Warning: The video does contain graphic and disturbing images meant to educate the audience of how evil of acts men are capable of committing. The images are shown from 5:00 to 6:45. If this is too disturbing then skip this portion of the video.
Satan understands the psychology of evil very well. He is the father of lies. He works through deception and secrecy. He understands that if he can overtake an institution and puppet it, he will lead every soul devoted to such an organization to the gulf of misery and endless wo. The LDS church has been blessed with more scripture then other Christian churches. They have fewer excuses for not obtaining and comprehending deep truth than others. Satan knows this and this is why they are targeted and more susceptible to fall. This is why we must be watchful when presented with opportunities to repent. This especially why we as Mormons should be on guard against devotion, faith, and confidence in a hierarchy because when the deceptive temptation to engage and allow wickedness come, when we are justified to unknowingly cross that skewed line of morality, the gates of hell are ready and open to receive such. Please consider the following:
Lucifer and his followers damn mankind by employing the following strategies.
Imitate: Lucifer makes what he does resemble what the Savior does. He teaches as closely as possible what the Savior teaches. He claims what the Savior claims. He promises what the Savior promises. But in every case, he does so falsely so that it cannot save anyone.

▸ **DATASET RECORDS**
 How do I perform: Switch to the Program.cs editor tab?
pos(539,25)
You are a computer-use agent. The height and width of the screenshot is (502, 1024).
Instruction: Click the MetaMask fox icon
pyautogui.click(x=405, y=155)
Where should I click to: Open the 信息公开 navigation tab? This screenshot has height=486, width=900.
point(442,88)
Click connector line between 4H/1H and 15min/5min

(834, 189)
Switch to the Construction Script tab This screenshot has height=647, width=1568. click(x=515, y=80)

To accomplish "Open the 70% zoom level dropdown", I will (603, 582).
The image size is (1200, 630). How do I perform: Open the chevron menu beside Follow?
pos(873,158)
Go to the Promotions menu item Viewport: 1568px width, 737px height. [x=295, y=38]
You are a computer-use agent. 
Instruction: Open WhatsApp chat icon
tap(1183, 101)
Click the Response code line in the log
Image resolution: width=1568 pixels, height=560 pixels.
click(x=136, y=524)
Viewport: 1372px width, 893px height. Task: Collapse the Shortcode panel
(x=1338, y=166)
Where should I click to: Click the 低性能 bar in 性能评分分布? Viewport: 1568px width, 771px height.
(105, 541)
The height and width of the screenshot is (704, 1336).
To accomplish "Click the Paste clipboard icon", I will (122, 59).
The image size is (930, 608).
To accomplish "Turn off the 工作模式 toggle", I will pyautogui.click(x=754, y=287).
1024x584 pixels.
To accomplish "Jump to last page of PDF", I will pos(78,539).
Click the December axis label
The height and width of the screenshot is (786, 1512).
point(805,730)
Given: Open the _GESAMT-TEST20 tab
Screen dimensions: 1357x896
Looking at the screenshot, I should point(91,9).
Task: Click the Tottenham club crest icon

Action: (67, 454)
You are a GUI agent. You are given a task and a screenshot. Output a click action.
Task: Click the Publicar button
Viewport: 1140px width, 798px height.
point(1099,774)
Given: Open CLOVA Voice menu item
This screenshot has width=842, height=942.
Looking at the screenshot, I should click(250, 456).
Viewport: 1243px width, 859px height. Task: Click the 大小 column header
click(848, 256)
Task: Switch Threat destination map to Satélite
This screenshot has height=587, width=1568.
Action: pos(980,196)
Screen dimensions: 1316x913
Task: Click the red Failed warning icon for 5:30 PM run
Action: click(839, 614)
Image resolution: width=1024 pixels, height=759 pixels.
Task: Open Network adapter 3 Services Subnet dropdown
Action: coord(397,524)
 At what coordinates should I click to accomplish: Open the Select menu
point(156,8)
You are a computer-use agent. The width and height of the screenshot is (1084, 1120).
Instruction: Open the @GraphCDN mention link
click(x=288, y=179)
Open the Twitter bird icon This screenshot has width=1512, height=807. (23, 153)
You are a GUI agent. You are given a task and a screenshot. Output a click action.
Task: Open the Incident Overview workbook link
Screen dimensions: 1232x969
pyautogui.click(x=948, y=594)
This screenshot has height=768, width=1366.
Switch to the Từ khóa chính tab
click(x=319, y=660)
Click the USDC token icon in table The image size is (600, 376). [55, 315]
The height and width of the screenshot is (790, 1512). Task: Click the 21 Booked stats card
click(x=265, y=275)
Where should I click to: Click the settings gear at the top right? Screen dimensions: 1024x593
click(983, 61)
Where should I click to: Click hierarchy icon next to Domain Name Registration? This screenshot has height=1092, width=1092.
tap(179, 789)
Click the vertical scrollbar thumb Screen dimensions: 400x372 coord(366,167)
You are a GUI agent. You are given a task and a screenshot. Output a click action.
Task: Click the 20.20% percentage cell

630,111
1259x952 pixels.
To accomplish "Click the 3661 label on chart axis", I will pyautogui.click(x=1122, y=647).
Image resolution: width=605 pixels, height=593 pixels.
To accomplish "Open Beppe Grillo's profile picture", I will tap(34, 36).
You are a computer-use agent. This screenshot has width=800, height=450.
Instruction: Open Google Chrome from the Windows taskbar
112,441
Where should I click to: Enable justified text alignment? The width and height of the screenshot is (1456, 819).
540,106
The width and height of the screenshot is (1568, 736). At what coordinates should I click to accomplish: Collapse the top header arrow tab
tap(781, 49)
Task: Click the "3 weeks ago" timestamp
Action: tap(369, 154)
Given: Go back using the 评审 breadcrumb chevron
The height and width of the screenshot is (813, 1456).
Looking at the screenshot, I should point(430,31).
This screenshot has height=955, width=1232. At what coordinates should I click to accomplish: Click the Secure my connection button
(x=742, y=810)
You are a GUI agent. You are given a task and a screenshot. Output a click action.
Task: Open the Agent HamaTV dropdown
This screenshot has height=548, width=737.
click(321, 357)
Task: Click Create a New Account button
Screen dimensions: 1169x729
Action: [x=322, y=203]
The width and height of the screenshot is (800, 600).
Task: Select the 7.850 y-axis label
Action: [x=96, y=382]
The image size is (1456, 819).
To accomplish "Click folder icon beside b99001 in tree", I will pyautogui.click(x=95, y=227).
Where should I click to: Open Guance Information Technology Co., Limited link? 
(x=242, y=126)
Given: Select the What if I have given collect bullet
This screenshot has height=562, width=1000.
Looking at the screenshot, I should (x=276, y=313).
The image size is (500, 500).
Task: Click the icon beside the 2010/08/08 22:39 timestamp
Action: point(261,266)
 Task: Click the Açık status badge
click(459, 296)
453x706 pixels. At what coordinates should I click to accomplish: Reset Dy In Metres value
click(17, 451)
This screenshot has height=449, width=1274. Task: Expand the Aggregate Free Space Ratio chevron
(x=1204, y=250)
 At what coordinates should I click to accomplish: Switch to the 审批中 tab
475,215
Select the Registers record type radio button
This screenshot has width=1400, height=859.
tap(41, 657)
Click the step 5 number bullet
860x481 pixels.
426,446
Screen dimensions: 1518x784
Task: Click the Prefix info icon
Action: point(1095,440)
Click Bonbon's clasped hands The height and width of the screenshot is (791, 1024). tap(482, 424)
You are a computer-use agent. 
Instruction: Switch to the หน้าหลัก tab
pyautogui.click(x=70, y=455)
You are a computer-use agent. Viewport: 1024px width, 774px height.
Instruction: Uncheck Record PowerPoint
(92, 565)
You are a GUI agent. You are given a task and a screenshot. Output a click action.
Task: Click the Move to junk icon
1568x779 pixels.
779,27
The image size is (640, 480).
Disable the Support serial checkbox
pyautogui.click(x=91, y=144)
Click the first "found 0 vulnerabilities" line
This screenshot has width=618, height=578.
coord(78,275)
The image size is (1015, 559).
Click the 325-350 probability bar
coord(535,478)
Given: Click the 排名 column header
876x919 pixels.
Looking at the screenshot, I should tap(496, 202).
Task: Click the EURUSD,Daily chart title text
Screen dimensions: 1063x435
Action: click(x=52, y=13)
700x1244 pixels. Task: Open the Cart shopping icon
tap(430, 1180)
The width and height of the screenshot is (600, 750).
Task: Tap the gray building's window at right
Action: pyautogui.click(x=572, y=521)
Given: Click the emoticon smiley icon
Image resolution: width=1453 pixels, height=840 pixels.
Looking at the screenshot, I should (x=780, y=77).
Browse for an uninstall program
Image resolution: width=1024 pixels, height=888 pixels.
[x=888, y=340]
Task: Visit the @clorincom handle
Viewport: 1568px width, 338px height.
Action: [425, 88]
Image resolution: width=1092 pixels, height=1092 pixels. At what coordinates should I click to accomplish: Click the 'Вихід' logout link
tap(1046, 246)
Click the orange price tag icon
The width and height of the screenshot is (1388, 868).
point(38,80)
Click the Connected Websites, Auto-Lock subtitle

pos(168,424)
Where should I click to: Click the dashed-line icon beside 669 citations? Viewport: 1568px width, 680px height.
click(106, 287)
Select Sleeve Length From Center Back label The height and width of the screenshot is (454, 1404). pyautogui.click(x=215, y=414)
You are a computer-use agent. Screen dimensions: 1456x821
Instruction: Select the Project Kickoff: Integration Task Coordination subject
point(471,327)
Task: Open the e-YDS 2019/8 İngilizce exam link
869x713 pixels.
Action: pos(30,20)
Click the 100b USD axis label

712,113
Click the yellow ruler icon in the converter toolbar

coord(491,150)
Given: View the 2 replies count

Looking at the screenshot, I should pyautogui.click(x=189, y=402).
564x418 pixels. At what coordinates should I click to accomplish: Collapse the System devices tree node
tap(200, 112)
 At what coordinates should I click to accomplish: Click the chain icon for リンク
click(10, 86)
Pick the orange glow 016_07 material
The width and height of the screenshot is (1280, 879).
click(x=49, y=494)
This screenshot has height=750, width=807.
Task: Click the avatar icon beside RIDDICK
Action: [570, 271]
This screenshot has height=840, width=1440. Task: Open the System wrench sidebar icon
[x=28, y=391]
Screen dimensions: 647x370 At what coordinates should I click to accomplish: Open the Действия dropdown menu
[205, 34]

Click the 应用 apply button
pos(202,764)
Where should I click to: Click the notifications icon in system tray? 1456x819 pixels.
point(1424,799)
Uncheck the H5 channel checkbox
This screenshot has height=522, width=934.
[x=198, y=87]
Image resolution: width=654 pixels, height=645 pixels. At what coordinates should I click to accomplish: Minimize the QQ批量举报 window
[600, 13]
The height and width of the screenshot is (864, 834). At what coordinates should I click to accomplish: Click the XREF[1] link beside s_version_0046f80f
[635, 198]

▸ **DO THIS**
Continue the passage on Satan's strategies of deception from the point where it stops, writing the next part of it.

▸ **SOLVED EXERCISE**
Appropriate: He gains control over whatever the Savior establishes. The very best way to insure no one is saved is to take the actual House of God and make it Lucifer’s house.
The weak-minded are easily fooled into believing they have salvation when they only have a powerless imitation. Hence the Lord’s prophesy that many will claim at the last day they did many wonderful things in His name. To them He will say: “I never knew you; depart from me ye that work iniquity.” (Matt. 7:21-23.)
It may seem challenging, but making the right choices is not difficult. As long as we take this concept seriously (our salvation depends on it) and we study carefully using the scriptures as our guide, it is easy to tell imitation from the real thing. It is also easy to see when the order established by Christ has been misappropriated. The scriptures tell us the test for priestcraft. Do men seek the welfare of Zion, or their own benefit?
Protecting the Good Name of the Church
In Sam Young’s interview, he was accused as an apostate by his local church leaders, his stake president left Sam with this warning:
You can’t continue speaking in public about this. We will have to protect the good name of the church.
Here is Mr. Young's public response:
I agree that we need to protect the good name of the church. How about that? The Church’s reputation is being trashed by a dreadful policy that is doing severe harm to our children. My fellow Mormons…join with 13,000 of us to protect the good name of the Church. If this policy is not eliminated, those who didn’t speak up for change will be responsible for the bad name the Church is now accruing.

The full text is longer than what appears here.